In a report of 16 cases with persistent epithelial defect Tsubota et al7 reported a 43.8% healing within 2 weeks and a further 18.8% within a month on autologous serum drops. A similar case series by Poon et a.30 shows a healing in nine out of 15 cases with autologous serum drops in a mean period of 29 days with a recurrence in five eyes after cessation of serum therapy. To the best of our knowledge this is the first randomised controlled clinical trial evaluating the efficacy of umbilical cord serum. Our healing rate is comparable and a little faster, probably because of the washout given to the epithelial defects before commencement of the medication and non-administration of any epitheliotoxic drugs concurrently. Our aetiological groups and their distribution in the two treatment groups were heterogeneous; however, their distribution was not statistically different in the two groups of patients. As the basic cause of epithelial defect is different in various disease groups, it would be ideal to study each disease group separately.

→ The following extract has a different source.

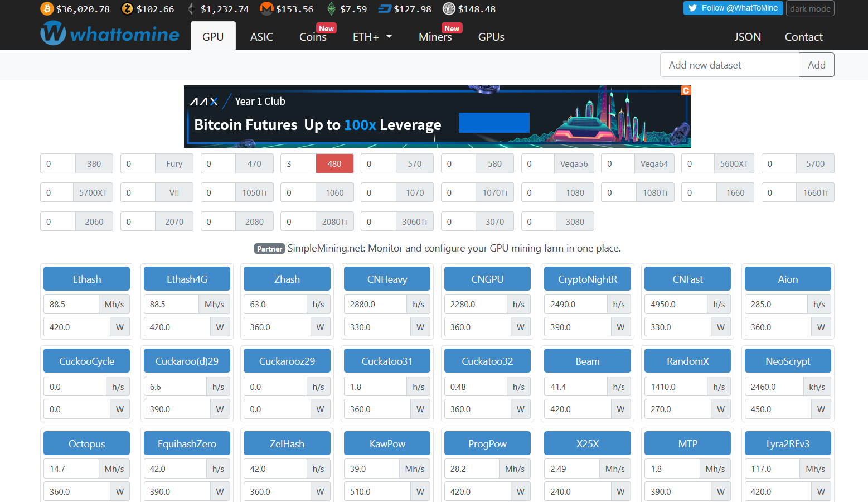Toggle the Ethash algorithm button
Viewport: 868px width, 502px height.
(x=86, y=279)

Our study corroborates the fact that serum, either umbilical cord or autologous as a 20% solution, is a safe and non-toxic preparation that can be easily prepared and used.
The risk of allergies and possibilities of transmitting parenterally transmitted organisms must also be kept in mind when using umbilical cord serum apart from the legal and ethical issues. A routine testing of the mothers and a rapid test on the sera for viral contaminants is warranted. When the event to the time between the testing of the mother for HIV and the preparation of cord serum from the placental blood is more than 6 months, HIV testing should be undertaken again at the time of serum delivery to account for the window period of the infection.
The recurrence of epithelial defects in patients with diagnoses similar to ours is known.1,7,30 However it is noteworthy that none of the 21 patients who were on follow up for another month after complete re-epithelialisation showed a recurrence even at 3 months of follow up. Although the risk of a recurrence of epithelial defects in the patients lost to follow up cannot be denied, the trend in our group of patients does not entirely corroborate the theoretical risk. Also, it would have been worthwhile to evaluate the corneal sensitivity before and after therapy to find if there is a substantial difference or recovery with re-epithelialisation.
To conclude, we recommend that umbilical cord serum is an effective means of promoting epithelialisation and can be safely used.
We thank Samir A Melki, MD, PhD, director, Boston Cornea Centre for the idea of using cord blood serum for persistent epithelial defects.